* Start Exercise material *
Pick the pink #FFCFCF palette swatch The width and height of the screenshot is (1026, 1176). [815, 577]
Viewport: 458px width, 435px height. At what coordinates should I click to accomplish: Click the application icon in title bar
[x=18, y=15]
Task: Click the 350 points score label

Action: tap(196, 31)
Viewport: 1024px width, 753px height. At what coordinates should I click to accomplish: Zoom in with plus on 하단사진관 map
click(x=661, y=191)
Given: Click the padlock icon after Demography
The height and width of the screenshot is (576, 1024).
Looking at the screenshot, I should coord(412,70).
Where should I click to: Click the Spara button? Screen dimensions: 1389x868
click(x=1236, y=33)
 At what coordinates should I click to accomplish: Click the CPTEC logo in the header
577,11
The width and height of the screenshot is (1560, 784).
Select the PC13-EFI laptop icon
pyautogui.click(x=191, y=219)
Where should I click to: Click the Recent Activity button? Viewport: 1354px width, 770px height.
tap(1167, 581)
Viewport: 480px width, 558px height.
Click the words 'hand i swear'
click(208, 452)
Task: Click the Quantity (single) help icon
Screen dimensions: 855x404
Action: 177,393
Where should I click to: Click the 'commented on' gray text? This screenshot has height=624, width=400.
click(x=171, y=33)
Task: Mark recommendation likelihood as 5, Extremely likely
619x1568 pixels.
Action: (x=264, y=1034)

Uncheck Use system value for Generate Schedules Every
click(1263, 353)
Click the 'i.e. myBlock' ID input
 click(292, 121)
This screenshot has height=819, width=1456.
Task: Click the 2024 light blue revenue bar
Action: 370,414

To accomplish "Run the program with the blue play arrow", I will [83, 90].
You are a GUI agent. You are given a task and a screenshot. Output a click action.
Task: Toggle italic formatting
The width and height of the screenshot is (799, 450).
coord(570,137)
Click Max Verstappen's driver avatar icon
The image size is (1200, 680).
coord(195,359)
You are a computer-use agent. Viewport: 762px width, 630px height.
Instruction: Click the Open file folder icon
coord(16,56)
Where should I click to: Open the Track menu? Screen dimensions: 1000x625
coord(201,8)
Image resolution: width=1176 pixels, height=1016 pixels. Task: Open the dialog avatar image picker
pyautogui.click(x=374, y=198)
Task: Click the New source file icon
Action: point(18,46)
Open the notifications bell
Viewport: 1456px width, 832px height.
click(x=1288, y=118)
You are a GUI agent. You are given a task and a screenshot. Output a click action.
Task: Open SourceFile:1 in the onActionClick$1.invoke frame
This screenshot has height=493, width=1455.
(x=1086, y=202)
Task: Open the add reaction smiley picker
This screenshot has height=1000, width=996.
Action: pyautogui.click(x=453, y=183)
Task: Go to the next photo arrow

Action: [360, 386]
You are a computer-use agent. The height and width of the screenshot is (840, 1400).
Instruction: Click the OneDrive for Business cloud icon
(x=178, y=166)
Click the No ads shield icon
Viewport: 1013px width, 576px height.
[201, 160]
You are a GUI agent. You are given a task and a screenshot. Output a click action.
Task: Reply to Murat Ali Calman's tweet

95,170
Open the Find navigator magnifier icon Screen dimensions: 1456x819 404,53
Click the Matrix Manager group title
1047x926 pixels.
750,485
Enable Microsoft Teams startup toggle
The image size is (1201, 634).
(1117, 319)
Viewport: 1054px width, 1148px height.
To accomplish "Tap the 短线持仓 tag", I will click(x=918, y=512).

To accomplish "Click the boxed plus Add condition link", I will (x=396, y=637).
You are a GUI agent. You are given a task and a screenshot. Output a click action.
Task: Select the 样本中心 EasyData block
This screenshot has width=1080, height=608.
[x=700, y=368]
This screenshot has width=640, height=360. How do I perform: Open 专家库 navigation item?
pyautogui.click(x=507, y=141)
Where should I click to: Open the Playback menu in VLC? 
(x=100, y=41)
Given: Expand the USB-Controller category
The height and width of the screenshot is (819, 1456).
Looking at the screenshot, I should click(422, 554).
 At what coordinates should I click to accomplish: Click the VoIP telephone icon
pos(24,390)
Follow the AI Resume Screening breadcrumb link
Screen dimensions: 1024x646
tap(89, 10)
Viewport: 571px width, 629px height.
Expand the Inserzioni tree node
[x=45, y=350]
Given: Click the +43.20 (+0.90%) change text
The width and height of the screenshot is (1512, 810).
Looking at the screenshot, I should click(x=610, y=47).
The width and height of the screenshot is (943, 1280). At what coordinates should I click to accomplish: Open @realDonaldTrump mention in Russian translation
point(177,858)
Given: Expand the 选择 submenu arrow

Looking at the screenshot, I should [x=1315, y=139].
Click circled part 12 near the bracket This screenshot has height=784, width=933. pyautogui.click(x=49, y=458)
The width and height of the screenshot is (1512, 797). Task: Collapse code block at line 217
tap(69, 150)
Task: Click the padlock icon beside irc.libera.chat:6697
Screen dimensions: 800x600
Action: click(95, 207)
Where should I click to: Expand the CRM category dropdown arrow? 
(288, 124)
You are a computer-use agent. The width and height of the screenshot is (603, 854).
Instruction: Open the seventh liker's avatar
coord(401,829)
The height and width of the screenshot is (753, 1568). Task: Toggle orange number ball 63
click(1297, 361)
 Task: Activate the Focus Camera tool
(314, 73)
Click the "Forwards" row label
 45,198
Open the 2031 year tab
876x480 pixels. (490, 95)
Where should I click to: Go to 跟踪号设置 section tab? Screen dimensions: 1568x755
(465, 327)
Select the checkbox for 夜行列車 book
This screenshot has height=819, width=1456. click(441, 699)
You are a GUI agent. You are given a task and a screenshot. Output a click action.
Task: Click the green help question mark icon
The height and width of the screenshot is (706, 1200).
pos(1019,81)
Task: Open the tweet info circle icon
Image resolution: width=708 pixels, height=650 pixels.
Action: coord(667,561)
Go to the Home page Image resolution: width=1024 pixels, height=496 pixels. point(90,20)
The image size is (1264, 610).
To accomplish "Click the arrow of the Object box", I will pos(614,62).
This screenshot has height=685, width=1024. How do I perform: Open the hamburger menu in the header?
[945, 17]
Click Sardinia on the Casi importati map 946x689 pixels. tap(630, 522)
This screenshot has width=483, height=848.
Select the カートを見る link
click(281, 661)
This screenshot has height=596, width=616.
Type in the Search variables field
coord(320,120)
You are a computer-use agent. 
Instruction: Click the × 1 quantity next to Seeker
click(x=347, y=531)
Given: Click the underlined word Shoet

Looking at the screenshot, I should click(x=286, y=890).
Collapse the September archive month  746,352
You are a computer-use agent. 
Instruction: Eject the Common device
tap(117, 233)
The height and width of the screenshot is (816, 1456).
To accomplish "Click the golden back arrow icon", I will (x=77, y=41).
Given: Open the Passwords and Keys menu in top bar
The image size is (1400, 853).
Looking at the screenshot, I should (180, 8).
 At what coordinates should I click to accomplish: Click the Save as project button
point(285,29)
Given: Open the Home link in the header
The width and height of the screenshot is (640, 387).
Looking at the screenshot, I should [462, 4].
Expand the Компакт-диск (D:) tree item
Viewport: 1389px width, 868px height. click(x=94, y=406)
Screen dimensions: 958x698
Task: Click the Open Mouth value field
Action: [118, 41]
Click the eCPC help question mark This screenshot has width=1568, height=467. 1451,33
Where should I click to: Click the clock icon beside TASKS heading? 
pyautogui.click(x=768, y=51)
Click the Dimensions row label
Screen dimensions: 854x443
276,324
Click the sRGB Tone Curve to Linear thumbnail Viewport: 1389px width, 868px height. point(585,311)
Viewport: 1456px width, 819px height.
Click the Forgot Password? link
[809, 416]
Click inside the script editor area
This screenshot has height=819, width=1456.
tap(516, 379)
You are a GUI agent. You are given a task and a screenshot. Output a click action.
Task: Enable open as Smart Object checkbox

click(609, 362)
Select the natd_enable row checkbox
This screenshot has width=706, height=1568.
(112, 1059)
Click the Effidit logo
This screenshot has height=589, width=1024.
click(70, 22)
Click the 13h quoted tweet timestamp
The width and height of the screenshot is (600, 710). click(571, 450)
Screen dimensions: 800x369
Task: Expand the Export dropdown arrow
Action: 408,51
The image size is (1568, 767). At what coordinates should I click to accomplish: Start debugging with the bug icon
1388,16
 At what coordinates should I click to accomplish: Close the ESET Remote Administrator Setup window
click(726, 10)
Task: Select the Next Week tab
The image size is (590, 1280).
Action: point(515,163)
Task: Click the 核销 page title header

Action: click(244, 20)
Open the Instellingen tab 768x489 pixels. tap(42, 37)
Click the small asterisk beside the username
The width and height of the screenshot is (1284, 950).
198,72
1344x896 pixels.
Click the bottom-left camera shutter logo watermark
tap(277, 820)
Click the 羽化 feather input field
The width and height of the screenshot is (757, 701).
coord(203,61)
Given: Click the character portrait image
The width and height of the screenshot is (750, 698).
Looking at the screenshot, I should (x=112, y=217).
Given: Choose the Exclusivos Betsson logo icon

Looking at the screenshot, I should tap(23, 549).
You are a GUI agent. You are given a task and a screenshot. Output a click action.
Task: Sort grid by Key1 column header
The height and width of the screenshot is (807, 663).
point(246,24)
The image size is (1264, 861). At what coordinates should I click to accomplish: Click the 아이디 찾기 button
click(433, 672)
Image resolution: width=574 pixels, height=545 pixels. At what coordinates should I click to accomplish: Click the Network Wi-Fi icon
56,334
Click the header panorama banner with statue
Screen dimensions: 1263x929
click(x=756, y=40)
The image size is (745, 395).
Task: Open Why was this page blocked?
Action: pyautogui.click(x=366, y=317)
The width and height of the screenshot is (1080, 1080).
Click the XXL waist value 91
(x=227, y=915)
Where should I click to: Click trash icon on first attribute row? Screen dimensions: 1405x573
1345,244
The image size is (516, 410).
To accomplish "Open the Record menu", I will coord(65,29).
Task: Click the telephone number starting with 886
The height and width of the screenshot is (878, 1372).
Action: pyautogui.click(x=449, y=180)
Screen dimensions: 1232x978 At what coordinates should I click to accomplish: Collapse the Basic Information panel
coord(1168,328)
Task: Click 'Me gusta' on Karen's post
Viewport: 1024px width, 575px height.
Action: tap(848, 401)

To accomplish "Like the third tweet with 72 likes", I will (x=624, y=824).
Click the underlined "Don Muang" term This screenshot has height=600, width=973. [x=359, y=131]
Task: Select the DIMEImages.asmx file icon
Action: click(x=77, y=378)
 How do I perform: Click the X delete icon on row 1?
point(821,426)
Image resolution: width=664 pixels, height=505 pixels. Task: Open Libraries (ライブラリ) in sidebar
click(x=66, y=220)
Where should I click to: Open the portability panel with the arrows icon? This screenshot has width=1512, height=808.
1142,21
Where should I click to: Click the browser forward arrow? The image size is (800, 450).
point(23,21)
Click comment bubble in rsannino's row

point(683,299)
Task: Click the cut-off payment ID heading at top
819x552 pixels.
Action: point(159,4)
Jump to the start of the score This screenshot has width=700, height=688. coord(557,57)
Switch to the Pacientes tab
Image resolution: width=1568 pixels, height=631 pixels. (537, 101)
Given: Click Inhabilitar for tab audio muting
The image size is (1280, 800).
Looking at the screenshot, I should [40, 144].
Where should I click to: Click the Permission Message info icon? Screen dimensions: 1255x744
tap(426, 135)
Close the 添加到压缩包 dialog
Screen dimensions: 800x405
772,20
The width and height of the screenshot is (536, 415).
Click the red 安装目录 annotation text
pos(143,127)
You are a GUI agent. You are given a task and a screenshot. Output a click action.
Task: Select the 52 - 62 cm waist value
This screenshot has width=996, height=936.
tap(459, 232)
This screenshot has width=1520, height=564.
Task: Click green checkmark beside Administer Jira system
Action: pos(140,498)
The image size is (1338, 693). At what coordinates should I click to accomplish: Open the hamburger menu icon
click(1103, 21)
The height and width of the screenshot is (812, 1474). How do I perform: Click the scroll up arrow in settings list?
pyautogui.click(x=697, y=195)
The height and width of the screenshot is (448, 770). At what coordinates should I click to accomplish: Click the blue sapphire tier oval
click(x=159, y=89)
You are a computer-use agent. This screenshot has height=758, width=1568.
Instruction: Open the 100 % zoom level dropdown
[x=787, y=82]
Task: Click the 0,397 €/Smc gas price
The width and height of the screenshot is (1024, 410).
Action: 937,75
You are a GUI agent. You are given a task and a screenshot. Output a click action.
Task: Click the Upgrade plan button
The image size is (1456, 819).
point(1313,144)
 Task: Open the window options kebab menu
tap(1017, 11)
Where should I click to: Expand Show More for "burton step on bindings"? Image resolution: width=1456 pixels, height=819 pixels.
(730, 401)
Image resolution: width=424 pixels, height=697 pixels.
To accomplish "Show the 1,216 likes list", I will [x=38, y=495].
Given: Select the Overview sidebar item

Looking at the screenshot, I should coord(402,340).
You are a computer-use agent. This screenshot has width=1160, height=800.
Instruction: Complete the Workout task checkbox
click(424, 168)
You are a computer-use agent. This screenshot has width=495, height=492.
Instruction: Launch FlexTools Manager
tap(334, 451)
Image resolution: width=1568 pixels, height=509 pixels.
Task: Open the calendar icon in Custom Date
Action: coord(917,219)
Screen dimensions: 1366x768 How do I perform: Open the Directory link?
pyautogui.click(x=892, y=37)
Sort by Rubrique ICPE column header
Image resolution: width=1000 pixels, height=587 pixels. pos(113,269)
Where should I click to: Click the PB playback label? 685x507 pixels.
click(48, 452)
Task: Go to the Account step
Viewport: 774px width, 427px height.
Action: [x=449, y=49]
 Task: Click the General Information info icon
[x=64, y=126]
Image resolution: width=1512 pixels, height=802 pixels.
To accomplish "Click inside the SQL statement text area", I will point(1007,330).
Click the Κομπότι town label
* End Exercise material *
Written request: In the records, starting at the first line and ending at the line that contains "coord(570,137)", change "padlock icon" to "lock icon" and give those lines again with nothing else altered.

Completed task:
Pick the pink #FFCFCF palette swatch The width and height of the screenshot is (1026, 1176). [815, 577]
Viewport: 458px width, 435px height. At what coordinates should I click to accomplish: Click the application icon in title bar
[x=18, y=15]
Task: Click the 350 points score label

Action: tap(196, 31)
Viewport: 1024px width, 753px height. At what coordinates should I click to accomplish: Zoom in with plus on 하단사진관 map
click(x=661, y=191)
Given: Click the lock icon after Demography
The height and width of the screenshot is (576, 1024).
Looking at the screenshot, I should coord(412,70).
Where should I click to: Click the Spara button? Screen dimensions: 1389x868
click(x=1236, y=33)
 At what coordinates should I click to accomplish: Click the CPTEC logo in the header
577,11
The width and height of the screenshot is (1560, 784).
Select the PC13-EFI laptop icon
pyautogui.click(x=191, y=219)
Where should I click to: Click the Recent Activity button? Viewport: 1354px width, 770px height.
tap(1167, 581)
Viewport: 480px width, 558px height.
Click the words 'hand i swear'
click(208, 452)
Task: Click the Quantity (single) help icon
Screen dimensions: 855x404
Action: 177,393
Where should I click to: Click the 'commented on' gray text? This screenshot has height=624, width=400.
click(x=171, y=33)
Task: Mark recommendation likelihood as 5, Extremely likely
619x1568 pixels.
Action: (x=264, y=1034)

Uncheck Use system value for Generate Schedules Every
click(1263, 353)
Click the 'i.e. myBlock' ID input
 click(292, 121)
This screenshot has height=819, width=1456.
Task: Click the 2024 light blue revenue bar
Action: 370,414

To accomplish "Run the program with the blue play arrow", I will [83, 90].
You are a GUI agent. You are given a task and a screenshot. Output a click action.
Task: Toggle italic formatting
The width and height of the screenshot is (799, 450).
coord(570,137)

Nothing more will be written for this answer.